Add support mount multiple secrets

[ardimaul]

Hi.. When vault come into different path for applying some policy for different departement like database credentials, apps configuration and others, We need to merge into one environment configuration in kubernetes apps. Rather than create more than one vault kind for each path, I think this can be done by mount multiple path of vault in one kind vault-crd then combine it into one secrets, then mount it into kubernetes apps environment for only single secrets

[DaspawnW]

Hi @ardimaul,

please have a look at this: https://vault.koudingspawn.de/supported-secret-types/secret-type-properties Does it support your requirements?

[ardimaul]

Hi @DaspawnW Yes, it works like that, multiple mounting.. But it doesn't support return as string without specify the key like KV/KV2 mounting type.

[ardimaul]

Maybe it will looks like this,

spec:
  type: "KEYVALUE"
  path:
    - "secret/one-secret"
    - "secret/two-secret"

If key exist in both secret, the last key in secret will apply to them

[DaspawnW]

Hi @ardimaul,

I would really welcome a merge request for it :-)

[matiri132]

Hi DaspawnW , i can work with this issue cause i need it for a project, can you give some hints on how to proceed to make ir more faster. Where in the source code do you think this issue can be solved. I'm reading the code but it can be faster if you sendme a hint to how to start.

[DaspawnW]

Hi @matiri132,

I would recommend you create a new Secret Type:

• https://github.com/DaspawnW/vault-crd/blob/master/src/main/java/de/koudingspawn/vault/vault/impl/KeyValueGenerator.java
• https://github.com/DaspawnW/vault-crd/blob/master/src/main/java/de/koudingspawn/vault/kubernetes/scheduler/impl/KeyValueRefresh.java

The other option is you add an additional property next to the path property called paths (to prevent collision) https://github.com/DaspawnW/vault-crd/blob/master/crd.yml#L25 and update the corresponding VaultSpec in Java: https://github.com/DaspawnW/vault-crd/blob/master/src/main/java/de/koudingspawn/vault/crd/VaultSpec.java#L10

Then you can "simply" change the KeyValueGenerator / KeyValueRefresh classes to take this up.

[matiri132]

Hi @DaspawnW , i was working around the propossals that you give me to start the resolution of the issue but i'm blocked.
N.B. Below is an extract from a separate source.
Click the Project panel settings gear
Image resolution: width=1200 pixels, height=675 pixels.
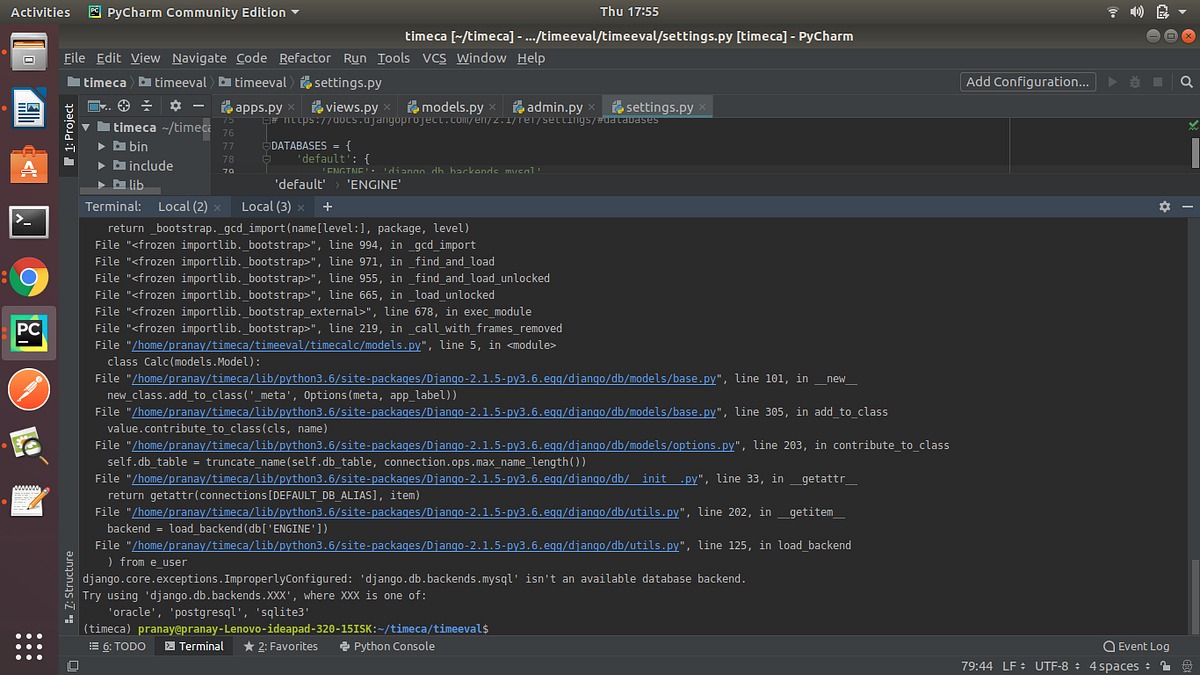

I'm trying to add a property called paths what works as Array in the crd.yaml, so the VaultSpec receives this Array as "paths". But then the KeyValueGenerator wants to return a single secret. Here i'm blocked cause i can't reach where the KeyGenerator is used to create the Kubernetes secret from the VaultSecret. If you can guide me in the code flow or give me some documentation of how works the whole program to figure out how continue with this. I'll give to you this first changes in a new branch (but the code not compile yet).